Also see Susan's review of Jitney
MetroStage in Alexandria, VA, is serving up a highly entertaining history of jazz and blues throughout the 20th century, told through the eyes of someone who was there. Bricktop recounts the legendary experiences of Ada "Bricktop" Smith (Peggy Ann Blow), who was born in West Virginia, spent her childhood touring in vaudeville and minstrel shows, and became the owner and hostess of one of the most famous cabarets in Paris in the 1920s.
Director Thomas W. Jones II, who also co-wrote the musical with Calvin A. Ramsey, has gathered seven vividly talented singing actors and five strong musicians to create his "sizzling cabaret." In keeping with the theme, Misha Kachman's scenic design incorporates several nightclub tables, including a few onstage, and audience members become part of the show on several occasions.
During her time in New York, Paris and Rome, Smith – a light-skinned African-American woman who got her nickname for her red hair and freckles – became an intimate of notables, from Cole Porter and Ernest Hemingway to African-American heavyweight champion Jack Johnson and Paul Robeson. This production uses familiar and not so familiar songs, along with some new songs by S. Renee Clark, to shine a spotlight on Bricktop's scintillating life and times.

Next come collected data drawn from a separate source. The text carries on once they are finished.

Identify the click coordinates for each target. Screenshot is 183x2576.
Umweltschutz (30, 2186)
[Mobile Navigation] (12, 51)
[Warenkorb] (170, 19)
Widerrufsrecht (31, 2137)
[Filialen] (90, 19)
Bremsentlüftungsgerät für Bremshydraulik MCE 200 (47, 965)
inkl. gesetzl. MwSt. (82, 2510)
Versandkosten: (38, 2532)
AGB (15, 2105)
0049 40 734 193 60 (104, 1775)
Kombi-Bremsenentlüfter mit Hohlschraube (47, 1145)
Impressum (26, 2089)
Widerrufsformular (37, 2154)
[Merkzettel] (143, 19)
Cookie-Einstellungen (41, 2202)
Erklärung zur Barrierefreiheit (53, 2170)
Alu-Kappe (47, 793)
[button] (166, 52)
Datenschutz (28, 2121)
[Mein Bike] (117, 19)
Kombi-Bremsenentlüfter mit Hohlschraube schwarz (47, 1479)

The heart of the production follows the 60-year friendship between Bricktop and two noteworthy singers: Alberta Hunter (Roz White Gonsalves), who took time out from her career singing the blues to become a nurse, then returned to singing in her eighties; and Mabel Mercer (C. Kelly Wright), daughter of a white Englishwoman and an African-American man, renowned for her crystalline diction and skill at musical interpretation. Interestingly, the three women died within months of each other in 1984.

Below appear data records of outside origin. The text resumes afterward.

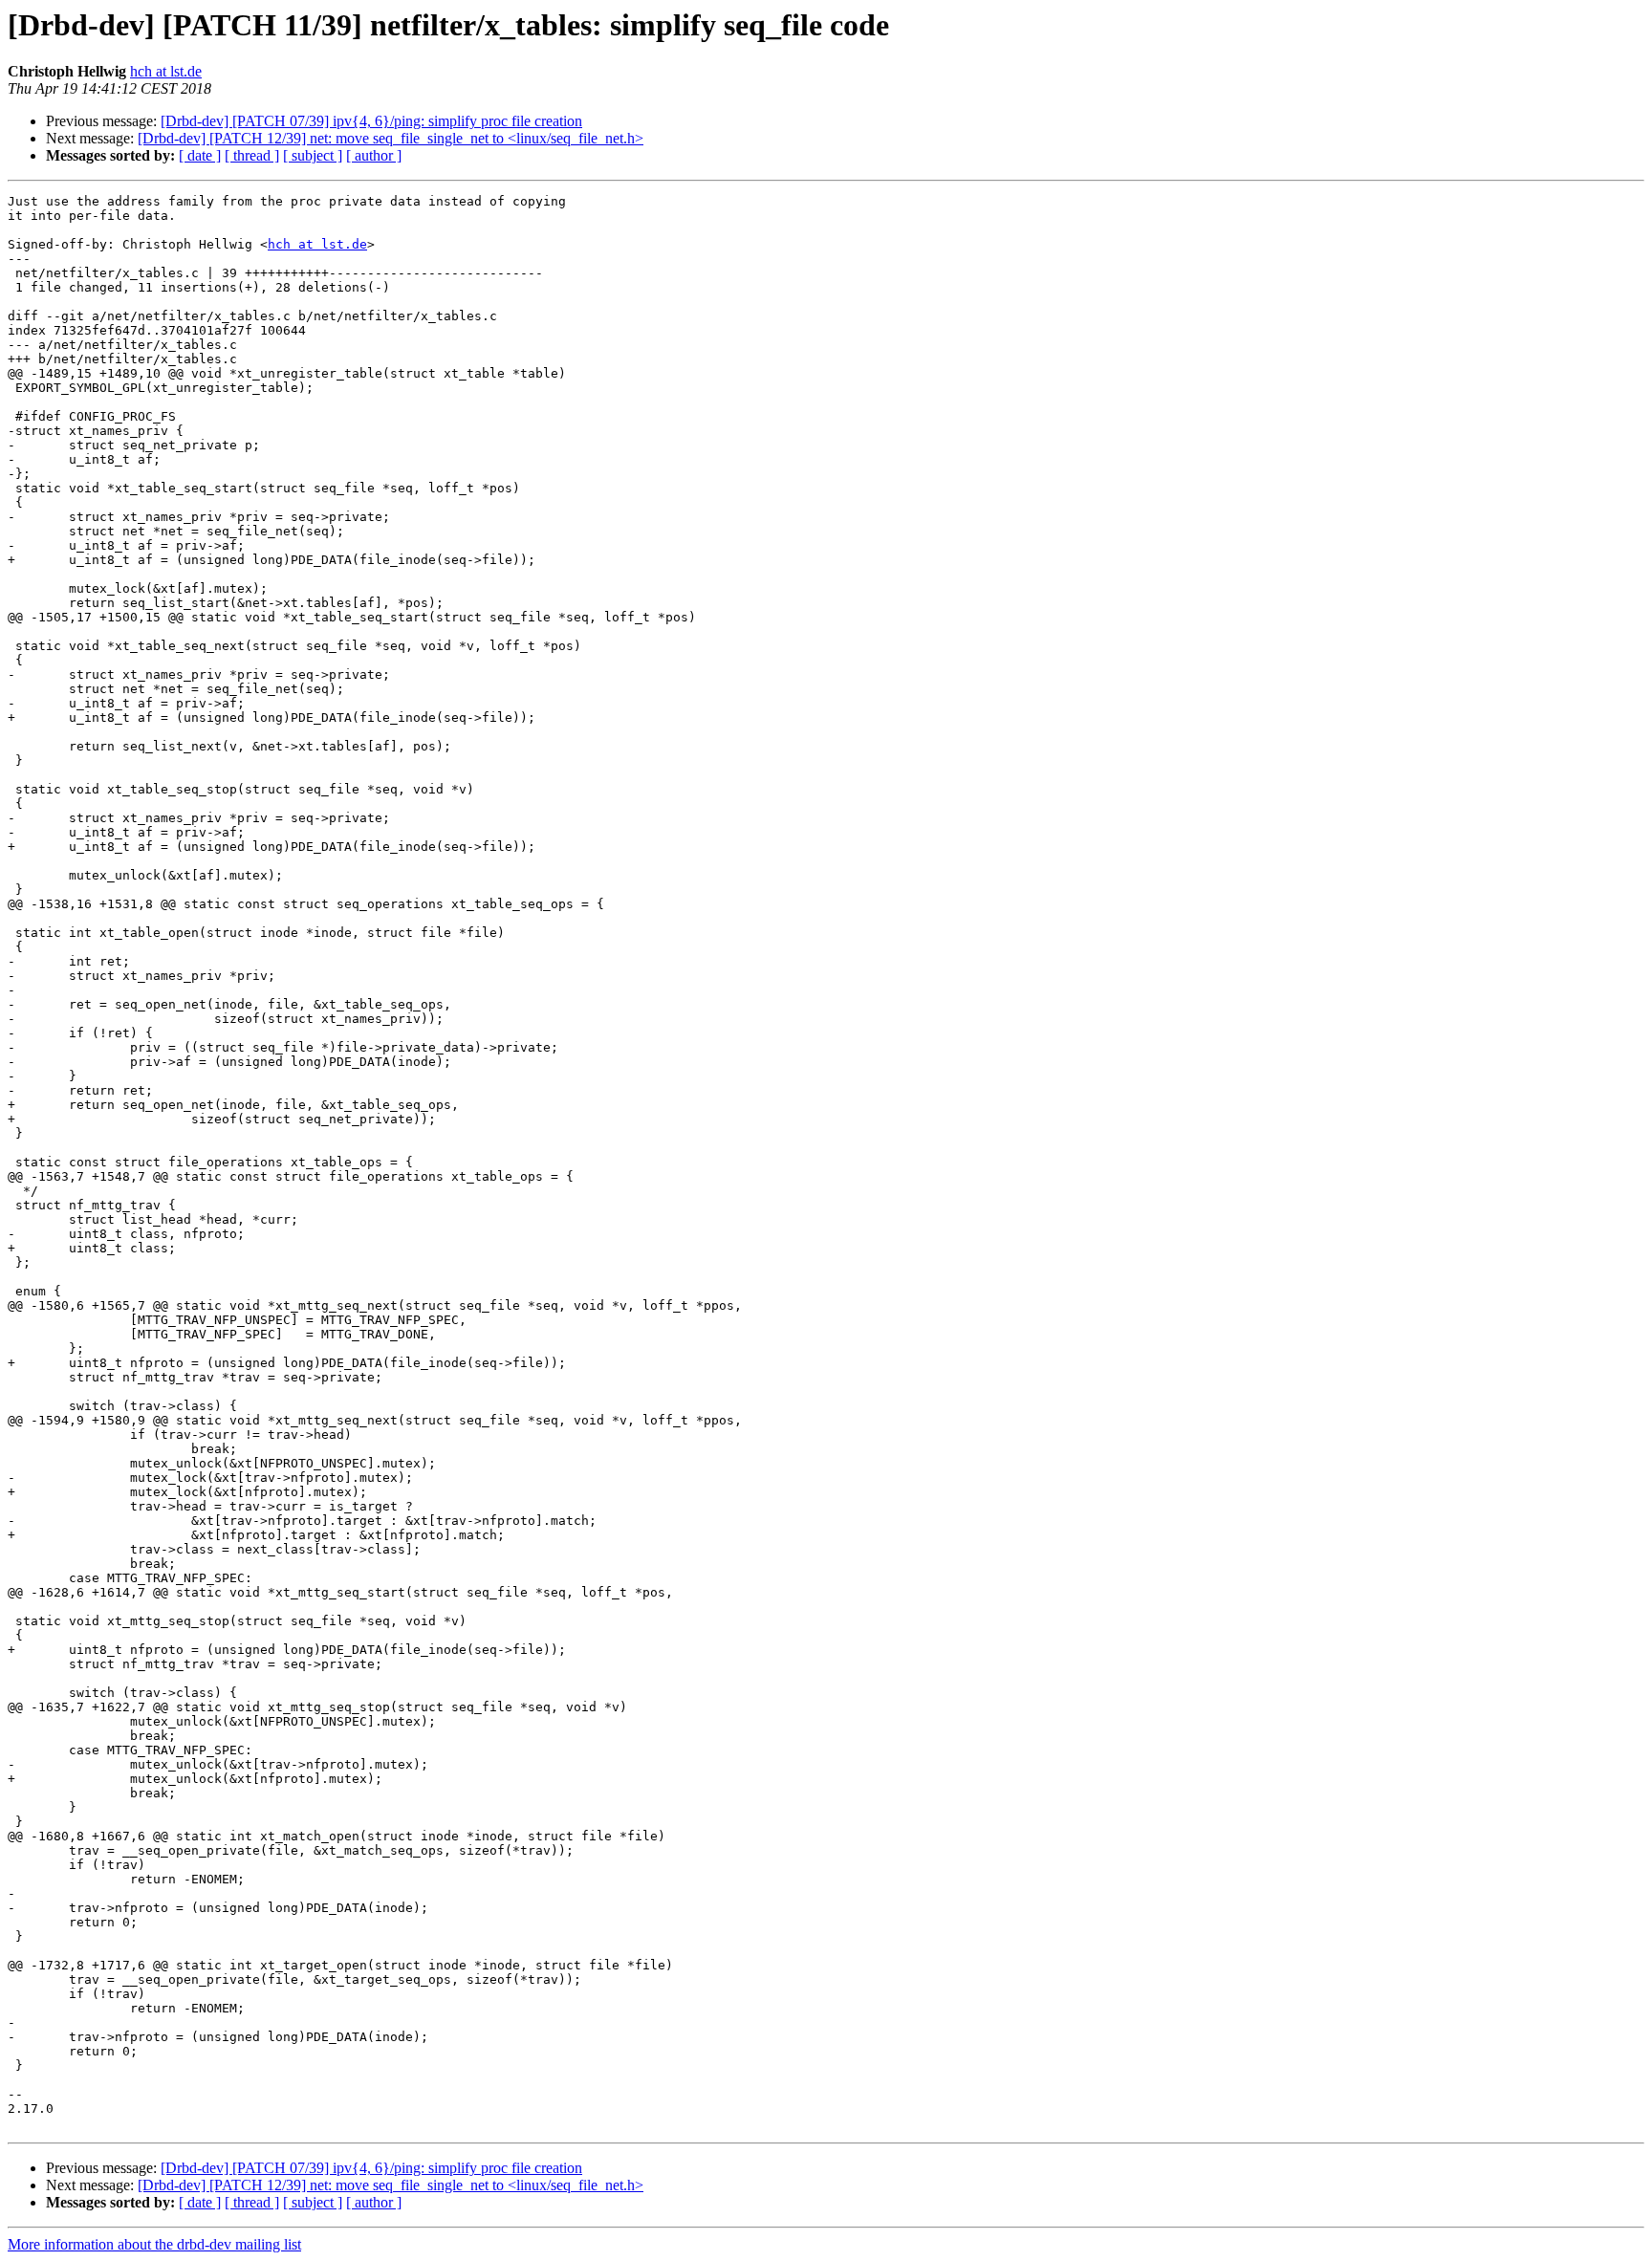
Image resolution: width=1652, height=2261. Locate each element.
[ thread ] (252, 155)
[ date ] (200, 155)
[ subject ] (312, 155)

Adding to the general high spirits are the versatile William Hubbard, Anthony Manough and Gary E. Vincent, playing a variety of roles, and showgirl Robin L. Massengale.

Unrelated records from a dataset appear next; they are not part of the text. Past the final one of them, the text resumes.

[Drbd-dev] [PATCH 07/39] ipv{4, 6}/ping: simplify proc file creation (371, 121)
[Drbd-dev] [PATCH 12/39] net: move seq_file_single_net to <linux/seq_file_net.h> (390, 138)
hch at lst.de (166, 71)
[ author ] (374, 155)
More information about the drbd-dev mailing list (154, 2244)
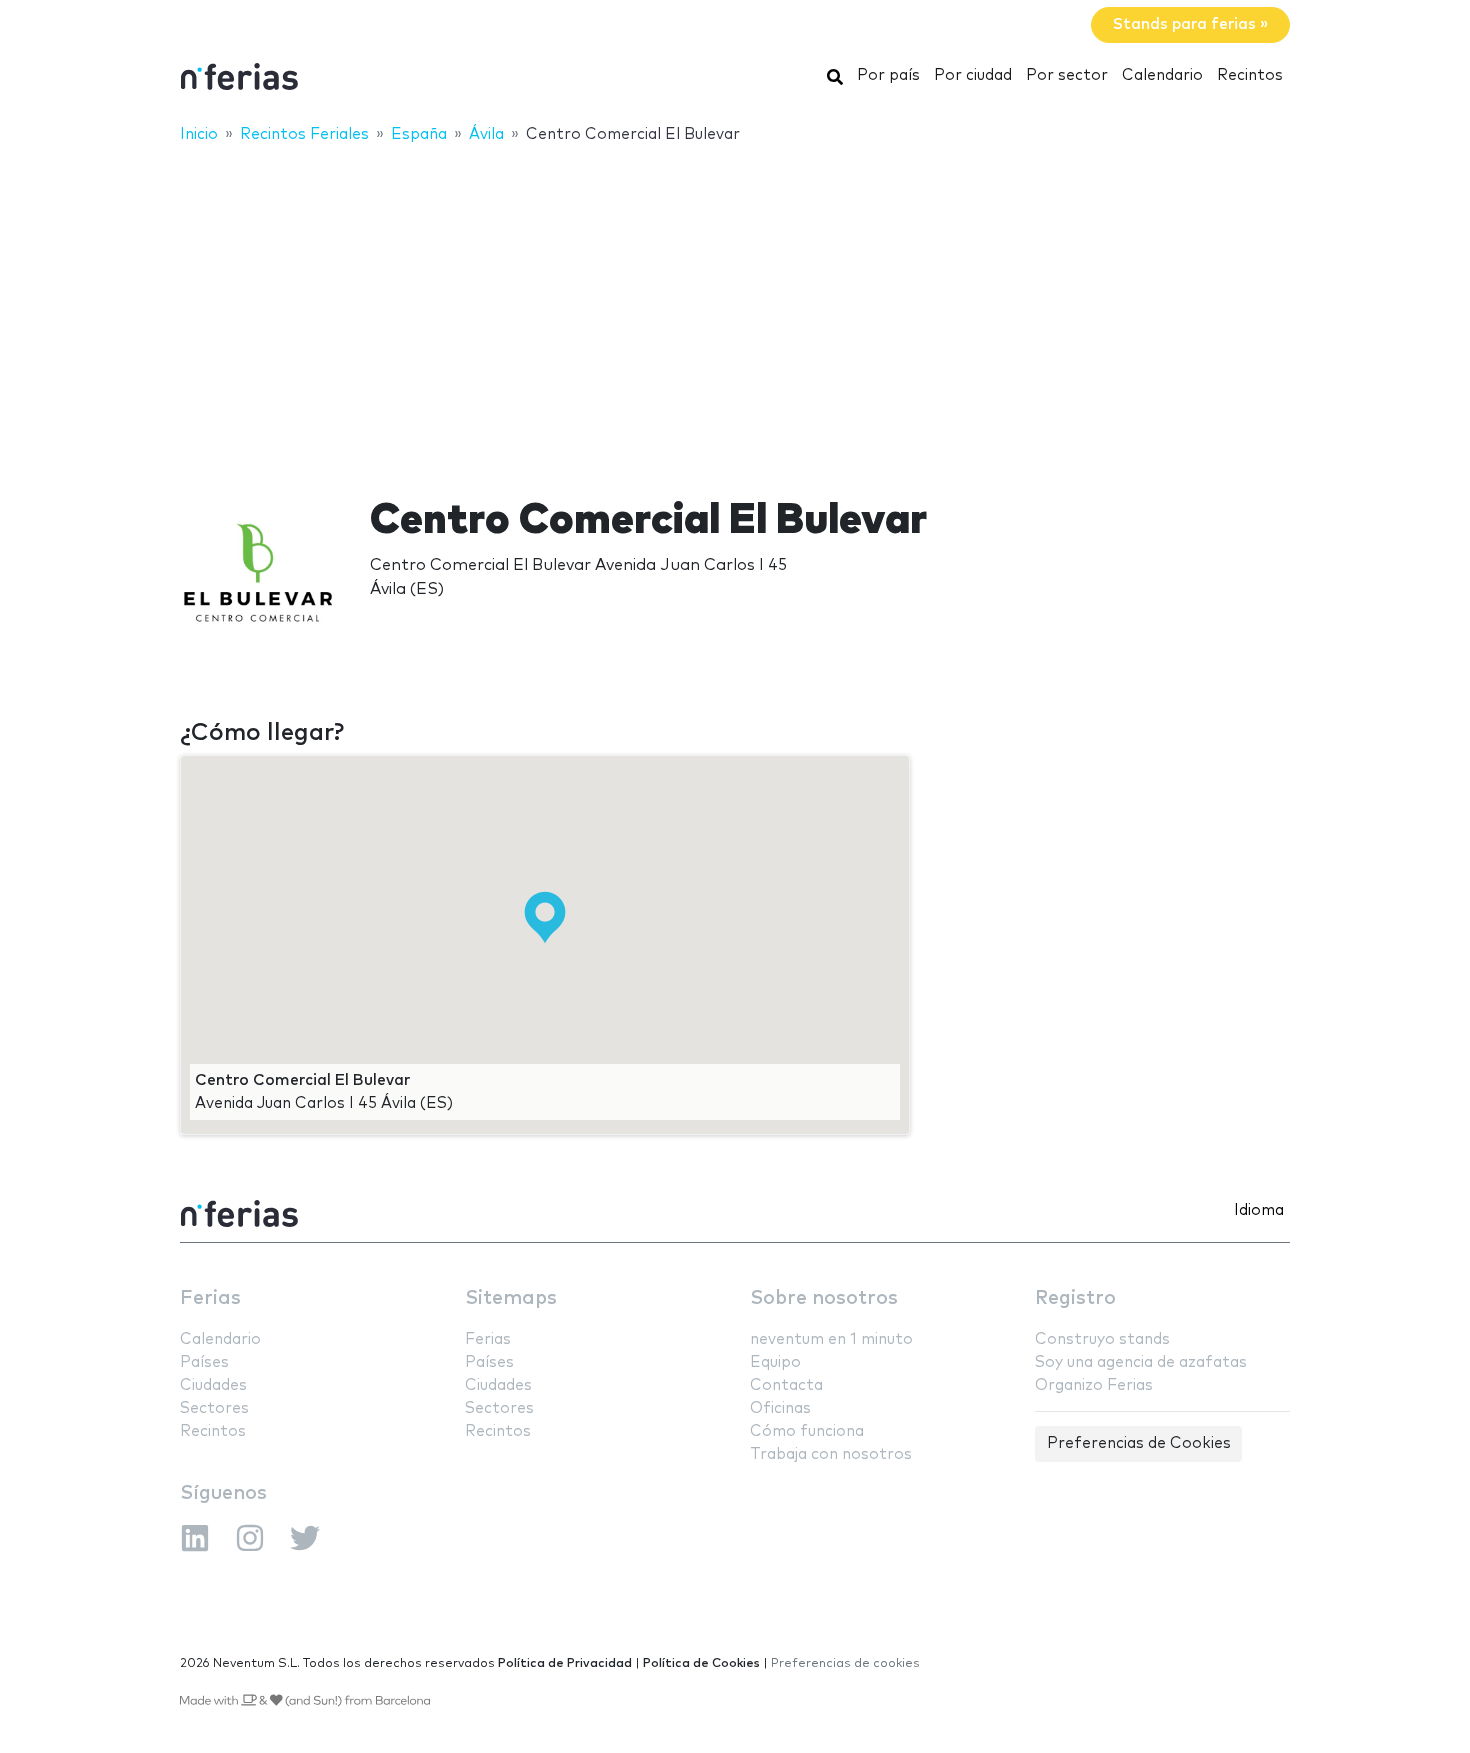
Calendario (1162, 75)
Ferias (210, 1298)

Choreographer Dawn Axam keeps the 90-minute performance in fairly constant motion, from a hot tango to Josephine Baker's signature song, "J'ai Deux Amours," and Nicholas Brothers-like acrobatics on "I've Got a Girl Who Lives Upon a Hill," to a lesson in stride piano on "The Joint is Jumping" by Hubbard as songwriter-performer Fats Waller. Her one misstep, however, is rather serious: she depicts the encroaching danger of World War II with a bizarre number, set to "Let's Face the Music and Dance," featuring Massengale as an S&M storm trooper and the three men in skimpy drag costumes and elaborate feathered headdresses.
Each member of musical director William Knowles' talented combo has a chance to show off during the performance. Saxophonist Ron Oshima gets to dance with the cast, and guitarist David B. Cole briefly impersonates the celebrated gypsy guitarist Django Reinhardt.